> _Source excerpt_
By SCOTT CANTRELL / The Dallas Morning News
[email protected]

The Dallas Center for the Performing Arts has landed its third-largest contribution and a new, improved design for outdoor spaces around the Winspear Opera House and Wyly Theatre, now under construction.

Thanks to a $15 million gift from Sammons Enterprises Inc., the 10-acre park in the downtown Arts District will be named the Elaine D. and Charles A. Sammons Park.

In response to criticism of initial designs for the park, French landscape architect Michel Desvigne and the Chicago firm JJR have produced a simpler, calmer plan that is more coherent and will compete less with the adjacent buildings, designed by Pritzker Prize-winning architects.

Scheduled to open in fall 2009, the center's Winspear was designed by Foster + Partners, the Wyly by REX/OMA (Joshua Prince-Ramus and Rem Koolhaas). The adjacent 19-year-old Meyerson Symphony Center was designed by I.M. Pei.

The two largest gifts to the performing arts center came earlier in the fundraising campaign: $42 million from Margot and the late Bill Winspear for the opera house and $20 million from Dee and Charles Wyly and Cheryl and Sam Wyly for the theater. To date, the campaign has raised more than $325 million toward a goal of $338 million.

"To get a gift of this significance at this point in the campaign is really remarkable," Mr. Lively said. "It gives us the incentive and momentum to push to the end."

Founded by Mr. Sammons in 1962, Sammons Enterprises evolved out of a stock-life insurance company. At one point, Sammons Enterprises included everything from financial-services companies to hotel properties to bottled water, and it was one of the first investors in cable television.

> _Records shown_
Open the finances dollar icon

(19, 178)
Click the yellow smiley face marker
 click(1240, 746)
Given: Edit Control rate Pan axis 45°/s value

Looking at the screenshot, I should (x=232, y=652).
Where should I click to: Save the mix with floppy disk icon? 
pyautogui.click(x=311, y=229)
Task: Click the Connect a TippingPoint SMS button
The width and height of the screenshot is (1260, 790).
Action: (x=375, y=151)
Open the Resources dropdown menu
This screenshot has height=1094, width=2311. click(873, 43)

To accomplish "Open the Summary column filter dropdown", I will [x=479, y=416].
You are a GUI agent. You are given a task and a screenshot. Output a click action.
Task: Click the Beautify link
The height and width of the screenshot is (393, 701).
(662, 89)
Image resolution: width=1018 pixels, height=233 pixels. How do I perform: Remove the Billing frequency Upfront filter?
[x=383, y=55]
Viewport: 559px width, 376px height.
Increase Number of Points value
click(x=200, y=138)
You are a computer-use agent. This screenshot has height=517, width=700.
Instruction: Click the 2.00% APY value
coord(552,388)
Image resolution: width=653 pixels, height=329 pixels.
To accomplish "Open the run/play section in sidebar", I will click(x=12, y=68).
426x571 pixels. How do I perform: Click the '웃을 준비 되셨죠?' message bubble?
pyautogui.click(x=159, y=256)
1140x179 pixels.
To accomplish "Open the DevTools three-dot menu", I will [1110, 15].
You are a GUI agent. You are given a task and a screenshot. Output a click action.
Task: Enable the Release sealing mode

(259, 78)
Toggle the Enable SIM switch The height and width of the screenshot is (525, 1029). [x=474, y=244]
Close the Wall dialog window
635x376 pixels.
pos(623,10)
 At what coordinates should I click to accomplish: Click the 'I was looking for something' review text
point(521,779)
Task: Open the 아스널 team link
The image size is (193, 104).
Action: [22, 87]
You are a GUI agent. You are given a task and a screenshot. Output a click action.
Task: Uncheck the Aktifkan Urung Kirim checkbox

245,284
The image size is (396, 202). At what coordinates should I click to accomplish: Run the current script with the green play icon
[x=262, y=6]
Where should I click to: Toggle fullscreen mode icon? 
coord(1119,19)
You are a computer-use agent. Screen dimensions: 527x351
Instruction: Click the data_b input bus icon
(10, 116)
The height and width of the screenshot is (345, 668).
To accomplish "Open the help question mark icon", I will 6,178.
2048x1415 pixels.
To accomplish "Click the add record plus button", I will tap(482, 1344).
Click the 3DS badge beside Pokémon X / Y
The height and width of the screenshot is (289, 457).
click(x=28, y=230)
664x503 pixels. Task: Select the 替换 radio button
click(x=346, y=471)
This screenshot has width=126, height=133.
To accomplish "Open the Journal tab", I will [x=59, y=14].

> _Written task 1_
According to the arts center article, why did Michel Desvigne and JJR produce a new plan for the park, and what was that plan meant to do? Answer in one to three sentences.
> _Written task 2_
Answer these questions from the arts center article:
(a) How much did Sammons Enterprises Inc. give?
(b) When is the Winspear scheduled to open?
(c) In what year was Sammons Enterprises founded?
> _Written task 3_
Recast the paragraph of the arts center article beginning "The two largest gifts" as a short bulleted list that keeps its main facts.
The entries are separate material from the arts center article.

> _Task solution 1_
They produced it in response to criticism of the initial park designs. The new plan is simpler and calmer, meant to be more coherent and to compete less with the adjacent buildings designed by Pritzker Prize-winning architects.

> _Task solution 2_
(a) $15 million
(b) Fall 2009
(c) 1962

> _Task solution 3_
- Largest gift: $42 million from Margot and the late Bill Winspear for the opera house
- Second-largest gift: $20 million from Dee and Charles Wyly and Cheryl and Sam Wyly for the theater
- Both gifts came earlier in the fundraising campaign.
- Raised to date: more than $325 million of a $338 million goal